Problem to solve:
Your answer should be one number: the count of lines in the data below that include "computer".

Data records
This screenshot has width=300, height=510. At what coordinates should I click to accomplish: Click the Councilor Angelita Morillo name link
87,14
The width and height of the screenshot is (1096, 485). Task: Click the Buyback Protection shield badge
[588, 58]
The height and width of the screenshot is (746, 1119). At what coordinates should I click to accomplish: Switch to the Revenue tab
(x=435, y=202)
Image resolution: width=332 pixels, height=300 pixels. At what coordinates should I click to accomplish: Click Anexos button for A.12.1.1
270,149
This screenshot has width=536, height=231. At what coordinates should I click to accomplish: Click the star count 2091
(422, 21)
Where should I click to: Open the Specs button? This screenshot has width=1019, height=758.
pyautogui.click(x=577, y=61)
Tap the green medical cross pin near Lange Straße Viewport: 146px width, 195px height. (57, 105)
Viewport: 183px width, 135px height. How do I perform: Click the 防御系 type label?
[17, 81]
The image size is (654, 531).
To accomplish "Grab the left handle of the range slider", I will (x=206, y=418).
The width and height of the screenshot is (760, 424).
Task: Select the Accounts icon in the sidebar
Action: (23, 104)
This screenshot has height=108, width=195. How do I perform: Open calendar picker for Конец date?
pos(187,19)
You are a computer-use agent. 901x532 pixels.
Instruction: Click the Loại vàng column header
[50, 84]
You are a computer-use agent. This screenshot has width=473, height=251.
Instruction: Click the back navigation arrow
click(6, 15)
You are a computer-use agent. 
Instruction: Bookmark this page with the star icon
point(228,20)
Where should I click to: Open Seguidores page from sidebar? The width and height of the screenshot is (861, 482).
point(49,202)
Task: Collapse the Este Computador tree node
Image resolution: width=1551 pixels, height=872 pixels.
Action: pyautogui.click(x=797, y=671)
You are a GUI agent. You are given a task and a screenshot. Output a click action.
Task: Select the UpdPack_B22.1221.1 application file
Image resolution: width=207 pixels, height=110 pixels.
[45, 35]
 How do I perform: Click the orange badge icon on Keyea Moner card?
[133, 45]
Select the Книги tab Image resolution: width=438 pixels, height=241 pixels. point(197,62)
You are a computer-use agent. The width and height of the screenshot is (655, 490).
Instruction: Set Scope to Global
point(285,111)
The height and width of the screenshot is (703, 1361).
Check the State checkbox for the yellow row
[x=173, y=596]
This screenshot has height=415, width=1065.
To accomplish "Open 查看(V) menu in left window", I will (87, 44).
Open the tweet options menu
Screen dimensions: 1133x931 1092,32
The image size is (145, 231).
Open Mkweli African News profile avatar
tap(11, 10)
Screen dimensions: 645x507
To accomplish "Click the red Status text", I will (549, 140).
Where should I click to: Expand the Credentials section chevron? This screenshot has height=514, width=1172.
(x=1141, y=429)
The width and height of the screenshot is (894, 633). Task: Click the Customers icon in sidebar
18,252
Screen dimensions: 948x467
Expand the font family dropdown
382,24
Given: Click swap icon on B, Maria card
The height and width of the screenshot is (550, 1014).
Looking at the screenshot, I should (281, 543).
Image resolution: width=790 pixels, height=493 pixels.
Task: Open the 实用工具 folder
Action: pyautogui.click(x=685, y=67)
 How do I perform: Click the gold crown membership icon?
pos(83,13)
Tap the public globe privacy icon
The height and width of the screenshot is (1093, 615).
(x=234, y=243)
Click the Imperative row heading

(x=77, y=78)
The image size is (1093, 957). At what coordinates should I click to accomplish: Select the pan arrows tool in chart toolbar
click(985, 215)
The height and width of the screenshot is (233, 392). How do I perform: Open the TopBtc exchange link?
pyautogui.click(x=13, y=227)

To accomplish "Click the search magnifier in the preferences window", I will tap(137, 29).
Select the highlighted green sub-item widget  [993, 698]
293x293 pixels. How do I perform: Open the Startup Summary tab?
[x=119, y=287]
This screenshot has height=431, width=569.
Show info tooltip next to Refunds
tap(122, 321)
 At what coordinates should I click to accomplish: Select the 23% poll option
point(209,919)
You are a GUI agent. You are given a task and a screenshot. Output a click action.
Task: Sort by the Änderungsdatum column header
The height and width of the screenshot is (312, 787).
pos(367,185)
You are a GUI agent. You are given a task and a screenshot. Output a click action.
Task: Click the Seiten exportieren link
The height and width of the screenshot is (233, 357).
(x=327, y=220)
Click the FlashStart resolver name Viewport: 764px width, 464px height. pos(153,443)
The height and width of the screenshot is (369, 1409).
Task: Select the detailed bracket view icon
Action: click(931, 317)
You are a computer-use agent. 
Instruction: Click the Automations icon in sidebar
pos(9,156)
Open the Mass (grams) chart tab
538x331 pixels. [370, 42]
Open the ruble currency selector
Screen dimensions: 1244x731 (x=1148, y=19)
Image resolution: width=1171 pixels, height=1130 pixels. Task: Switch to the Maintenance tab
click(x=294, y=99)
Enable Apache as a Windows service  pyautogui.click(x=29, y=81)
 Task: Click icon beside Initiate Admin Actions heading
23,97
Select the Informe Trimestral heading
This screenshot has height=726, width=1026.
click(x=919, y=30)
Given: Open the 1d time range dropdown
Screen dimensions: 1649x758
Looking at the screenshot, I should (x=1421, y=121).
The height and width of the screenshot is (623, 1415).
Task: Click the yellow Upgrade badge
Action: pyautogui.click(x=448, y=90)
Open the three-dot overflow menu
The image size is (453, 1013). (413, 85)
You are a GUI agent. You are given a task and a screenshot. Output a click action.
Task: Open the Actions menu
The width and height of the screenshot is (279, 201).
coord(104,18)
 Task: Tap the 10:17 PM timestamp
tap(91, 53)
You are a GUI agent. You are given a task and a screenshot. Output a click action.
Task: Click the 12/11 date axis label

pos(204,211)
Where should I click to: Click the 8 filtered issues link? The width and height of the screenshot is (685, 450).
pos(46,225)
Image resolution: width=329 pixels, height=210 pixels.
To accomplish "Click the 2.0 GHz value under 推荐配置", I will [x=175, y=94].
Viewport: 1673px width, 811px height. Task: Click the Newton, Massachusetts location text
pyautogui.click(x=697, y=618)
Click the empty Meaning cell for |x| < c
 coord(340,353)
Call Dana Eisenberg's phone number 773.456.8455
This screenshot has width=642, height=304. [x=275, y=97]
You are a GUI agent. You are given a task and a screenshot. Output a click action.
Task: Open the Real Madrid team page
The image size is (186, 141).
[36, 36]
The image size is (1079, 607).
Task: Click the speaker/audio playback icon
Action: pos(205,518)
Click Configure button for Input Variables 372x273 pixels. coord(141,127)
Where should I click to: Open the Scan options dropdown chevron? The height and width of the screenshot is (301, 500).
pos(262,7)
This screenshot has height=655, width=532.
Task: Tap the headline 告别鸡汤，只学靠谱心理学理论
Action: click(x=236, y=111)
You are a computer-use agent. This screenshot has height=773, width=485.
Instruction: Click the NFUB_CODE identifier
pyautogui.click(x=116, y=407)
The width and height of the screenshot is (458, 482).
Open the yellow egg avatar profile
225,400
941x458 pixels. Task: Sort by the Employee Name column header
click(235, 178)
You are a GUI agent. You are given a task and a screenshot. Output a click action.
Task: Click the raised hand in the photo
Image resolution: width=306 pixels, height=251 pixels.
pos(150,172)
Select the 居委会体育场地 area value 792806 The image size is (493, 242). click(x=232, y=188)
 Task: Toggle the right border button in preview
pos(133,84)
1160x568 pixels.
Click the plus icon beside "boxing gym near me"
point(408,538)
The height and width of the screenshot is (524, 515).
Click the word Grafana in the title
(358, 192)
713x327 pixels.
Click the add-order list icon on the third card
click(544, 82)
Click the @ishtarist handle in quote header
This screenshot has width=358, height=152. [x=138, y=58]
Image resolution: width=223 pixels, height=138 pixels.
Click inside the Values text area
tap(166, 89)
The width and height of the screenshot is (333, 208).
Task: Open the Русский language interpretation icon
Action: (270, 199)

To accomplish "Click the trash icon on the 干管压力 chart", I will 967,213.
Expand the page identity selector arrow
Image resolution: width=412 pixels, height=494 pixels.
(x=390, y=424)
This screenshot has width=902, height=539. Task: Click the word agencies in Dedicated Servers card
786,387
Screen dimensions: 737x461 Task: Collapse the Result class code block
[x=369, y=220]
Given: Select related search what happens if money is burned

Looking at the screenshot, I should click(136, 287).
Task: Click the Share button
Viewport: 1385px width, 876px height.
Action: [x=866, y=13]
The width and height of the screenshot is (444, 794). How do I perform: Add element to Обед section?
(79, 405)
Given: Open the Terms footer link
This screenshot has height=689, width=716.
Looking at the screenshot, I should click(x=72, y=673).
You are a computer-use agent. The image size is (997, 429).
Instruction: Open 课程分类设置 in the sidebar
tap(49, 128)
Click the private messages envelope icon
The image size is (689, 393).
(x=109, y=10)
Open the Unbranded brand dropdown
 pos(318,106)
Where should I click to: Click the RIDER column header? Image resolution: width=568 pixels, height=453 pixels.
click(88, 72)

Task answer:
7